Nokta’nın Taraf gazetesinin abisi ya da öncülü olduğunu söyleyebiliriz. Ben Nokta dergisinin bugünden bakıldığında bir amaç doğrultusunda kurulduğunu düşünüyorum. O gün bunu çok anlayamamıştım. Taraf’ın kurulmasından sonrasında bu süreç net biçimde açığa çıktı.


>> Açığa çıkan nedir?
Nokta, nokta atışını yaptıktan sonra AKP’nin ikinci iktidar sürecinde Taraf çıkıyor ortaya. Ben Taraf gazetesini ‘operasyon aygıtı’ olarak tanımlıyorum. Kitapta da bunun altını çizdim.

>> Operasyon aygıtı derken verileriniz neler?
Veriler şunlar: Kritik operasyonla ilgili iddiaların yer aldığı bavulların hepsi bu gazeteye geliyor. Daha önce gazetecilik geçmişini bilmediğimiz polis kökenli tiplerin bir anda türüyor. Birçok haberle ilgili en ufak bir editoryal süzgecin uygulanmıyor. Bunlar elimizdeki çok kuvvetli veriler olarak duruyor.

>> Gezi’de konumu en çok sorgulanan alan medya oldu. Anaakım medyadan başlayalım istersen.
Gezi bu konuda bir kırılmaydı. Genç kuşaklar tepkilerini dile getirmek için sokağa çıktı. Bu kuşak, ağacı için yaşam alanları için direnen kuşak kendisine yönelik devlet şiddetini medyadan göremeyince büyük bir tepki gösterdi. Buradan da ciddi bir farkındalık oluştu. İnsanlar o süreçte TRT’nin önüne gitmediler özel kanalların önüne gittiler.

>> Neden?
TRT’den ümidi kesmişlerdi zaten. Tarafsız görmüyorlardı TRT’yi. Temel neden bu bana kalırsa.

>> Bu eylemlerin bir faydası oldu mu?
Yandaş medya için değil ama ana akım medya için oldu diyebiliriz. Büyük tepkilerden korktular.


>> Yandaş medyaya dönecek olursak. Kaç yıldır medya üzerine çalışan bir insansın, ağaçla röportaj yapılmasını nasıl yorumluyorsun?
Bu kadar hayali, fantastik gerçekle bağını koparmış yalanlar üzerine kurulu bir haber anlayışı zor bulunur. Özellikle yandaş medyanın daha da özele inecek olursak yandaş gazetelerin bu yalan haberleri inandırıcılık kaygısıyla yaptığını düşünmüyorum ben. Gazete okunurluk oranının ne kadar düşük olduğunu da eklersek buna etkilerinin sınırlı olduğunu söyleyebiliriz.

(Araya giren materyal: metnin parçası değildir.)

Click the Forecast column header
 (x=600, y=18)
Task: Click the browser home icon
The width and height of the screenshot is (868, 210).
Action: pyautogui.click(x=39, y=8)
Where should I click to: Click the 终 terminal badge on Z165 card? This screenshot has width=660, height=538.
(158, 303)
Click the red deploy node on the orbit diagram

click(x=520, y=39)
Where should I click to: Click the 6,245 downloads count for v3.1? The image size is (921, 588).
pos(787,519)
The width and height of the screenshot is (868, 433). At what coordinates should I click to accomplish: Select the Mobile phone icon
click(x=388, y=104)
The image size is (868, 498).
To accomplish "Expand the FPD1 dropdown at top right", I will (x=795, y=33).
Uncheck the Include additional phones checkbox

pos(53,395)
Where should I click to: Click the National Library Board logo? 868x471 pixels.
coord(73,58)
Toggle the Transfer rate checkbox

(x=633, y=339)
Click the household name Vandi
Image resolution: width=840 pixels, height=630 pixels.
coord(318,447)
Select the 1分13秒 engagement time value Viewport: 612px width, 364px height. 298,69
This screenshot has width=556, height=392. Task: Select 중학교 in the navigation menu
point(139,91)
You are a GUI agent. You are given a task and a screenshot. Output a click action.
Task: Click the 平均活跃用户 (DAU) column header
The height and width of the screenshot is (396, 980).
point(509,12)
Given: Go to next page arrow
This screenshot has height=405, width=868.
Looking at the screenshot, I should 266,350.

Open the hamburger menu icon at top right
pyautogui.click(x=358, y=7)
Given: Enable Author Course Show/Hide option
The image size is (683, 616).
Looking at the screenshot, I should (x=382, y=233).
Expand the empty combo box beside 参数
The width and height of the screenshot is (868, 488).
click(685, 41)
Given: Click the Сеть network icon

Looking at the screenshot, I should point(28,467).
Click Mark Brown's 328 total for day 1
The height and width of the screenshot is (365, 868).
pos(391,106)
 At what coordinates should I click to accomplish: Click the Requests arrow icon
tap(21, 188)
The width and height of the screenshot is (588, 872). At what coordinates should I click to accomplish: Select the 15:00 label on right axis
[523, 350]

>> Akit gibi gazeteler de var. İslamcı kitleleri harekete geçirme kaygısıyla hareket ediyorlar.
Akit konusundaki tespitim şu: Akit AKP’nin bilinçaltını temsil ediyor.

>> Ana akım ve yandaş medyanın dışında kalan ‘Kral çıplak’ diyen medya kanalları da var. Bunları nasıl değerlendiriyorsun?
Gezi’den sonra bu kanalların değeri çok arttı. Kimse Halk TV’nin adını bilmezken şimdi hayatlarına girdi. BirGün gazetesi 8000-9000 bandındayken 30 binlere çıktı. Bunlar şişirme değil gerçek.